## Exercise requirements
1 – Retype the passage from the np.gradient pull request, starting at "out[slice1_t] = (f[slice4_t]" and ending at "method is faster.".
2 – According to the np.gradient pull request, which axis of a Fortran-order array is contiguous in memory?

## Text excerpt
PERF: avoid temporary allocation in np.gradient for strided axes by karbalaie · Pull Request #31505 · numpy/numpy

karbalaie · 2026-05-25T15:29:44Z

PR summary

I investigated np.gradient and found out the central difference quotient was calculated in one line in _function_base_impl.py

out[slice1_t] = (f[slice4_t] - f[slice2_t]) / (2. * ax_dx)

So first it calculates the difference f[slice4_t] - f[slice2_t], creates a temporary array for that result, then does the division by 2 * dx and saves the final result in out. This costs unnecessary memory and memory bandwidth, especially for large arrays. For some cases it is faster to calculate the difference, directly save the result in out and then scale out further.

Explanation

For normal numpy arrays (C-order arrays), the last axis is contiguous in memory. For Fortran-order arrays (F-order arrays), the first axis is contiguous in memory. My tests showed that the existing method is good or sometimes even better for contiguous axes. But for non-contiguous, strided axes, the new proposed method is faster.
Therefore, I kept the existing method for contiguous axes and uses the new method as a case only for strided axes.

## Supplied data
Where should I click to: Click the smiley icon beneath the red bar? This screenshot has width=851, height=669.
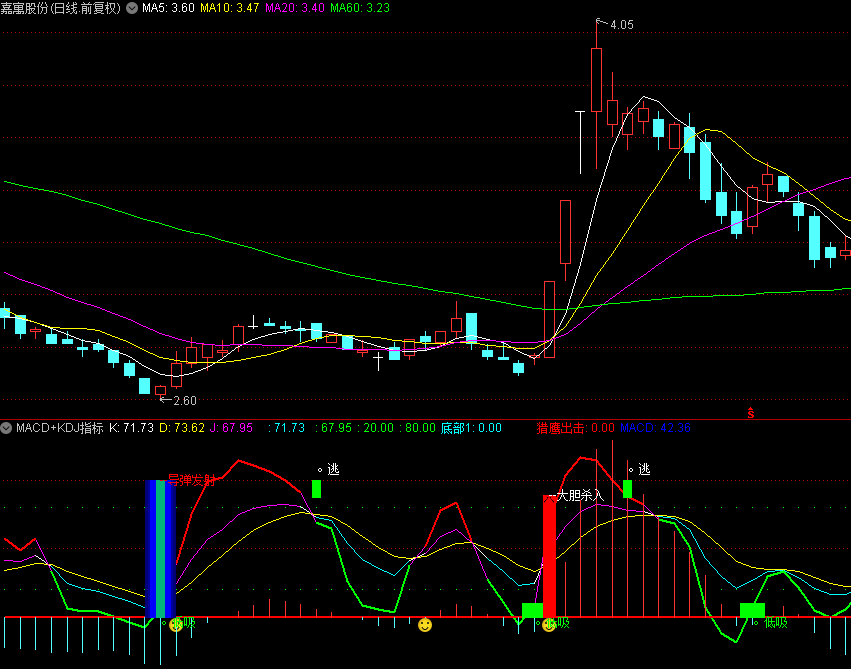tap(549, 625)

## Task-by-task solutions
1 –
out[slice1_t] = (f[slice4_t] - f[slice2_t]) / (2. * ax_dx)

So first it calculates the difference f[slice4_t] - f[slice2_t], creates a temporary array for that result, then does the division by 2 * dx and saves the final result in out. This costs unnecessary memory and memory bandwidth, especially for large arrays. For some cases it is faster to calculate the difference, directly save the result in out and then scale out further.

Explanation

For normal numpy arrays (C-order arrays), the last axis is contiguous in memory. For Fortran-order arrays (F-order arrays), the first axis is contiguous in memory. My tests showed that the existing method is good or sometimes even better for contiguous axes. But for non-contiguous, strided axes, the new proposed method is faster.

2 – The first axis is contiguous in memory for a Fortran-order array.